**EXERCISE**
Reproduce these records word for word, leaving out the pictures.

[Entries on target coordinates]

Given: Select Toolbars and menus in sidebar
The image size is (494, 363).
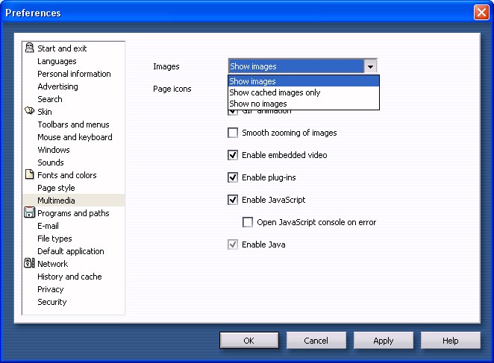Looking at the screenshot, I should (x=73, y=124).
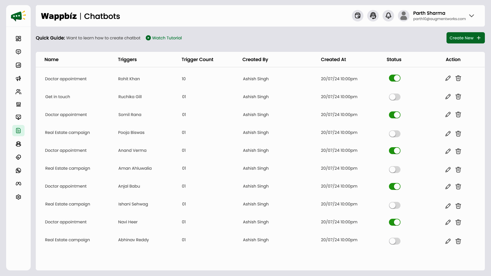
Task: Disable the Navi Heer status toggle
Action: [x=395, y=222]
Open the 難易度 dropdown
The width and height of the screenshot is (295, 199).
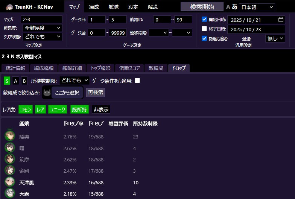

**RESULT OF THIS TASK**
Given: Select Toolbars and menus in sidebar
The image size is (494, 363).
Looking at the screenshot, I should (x=73, y=124).
Task: Disable the Navi Heer status toggle
Action: [x=395, y=222]
Open the 難易度 dropdown
The width and height of the screenshot is (295, 199).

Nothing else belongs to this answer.